The public has little reason to panic about the super bacterium since there is only a slim chance for healthy people to become infected. This does not mean that health authorities and medical institutions can play down the potential dangers arising from the new bacteria. Rather they should raise their guard against such hard-to-cure infections. Individuals also need to pay more attention to personal hygiene.
According to the Ministry of Health and Welfare, two patients ― a man in his 50s and a woman in her 70s ― were confirmed to have come down with the New Delhi Metallo-beta-lactamase (NDM-1) CRE bacterium in a general hospital in Seoul. It is the first time that the NDM-1 strain has been detected in South Korea. Two other patients in the same hospital are showing symptoms of the bacterium infection. The cases occurred after the country added the NDM-1 to the list of communicable diseases in October.
The super bacterium was first found in India and Pakistan in 2008 and it spread across the globe rapidly. One patient with the NDM-1 died in Belgium. There have been more than 370 infections worldwide. In Japan, another super bacterium ― the multi-resistant acinetobacter baumannii-bacterium (MRAB) ― as reported to have killed over 10 people.
The emergence of such super bacteria is the result of an excess use of antibiotics. Bacteria are parasitic in human bodies. New bacteria come into being with greater resistance to antibiotics. If scientists develop more powerful antibiotics, bacteria tend to become more resistant to the drugs. It seems that humans are locked in a competition with bacteria that could make antibiotics ineffective.

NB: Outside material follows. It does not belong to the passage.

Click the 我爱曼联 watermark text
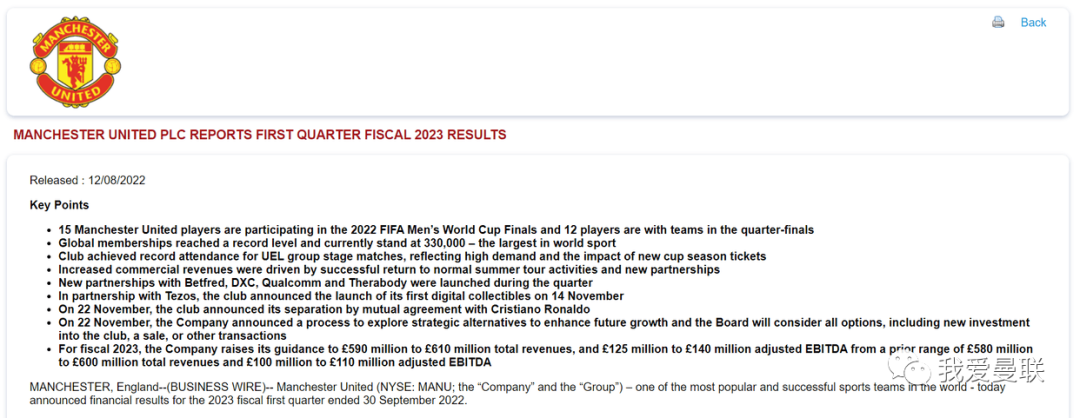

South Korea is infamous for its overuse of antibiotics. The nation has pushed for medical reform to fight drug abuse and misuse by drawing a clear line between the roles of doctors and pharmacists in 2000. However, the nation has made little progress in this effort. The prescription of antibiotics along with other medicines has continued to rise, making people much more vulnerable to super bacteria and other germs. The nation cannot win a war with contagious diseases without curtailing the excessive use of antibiotics.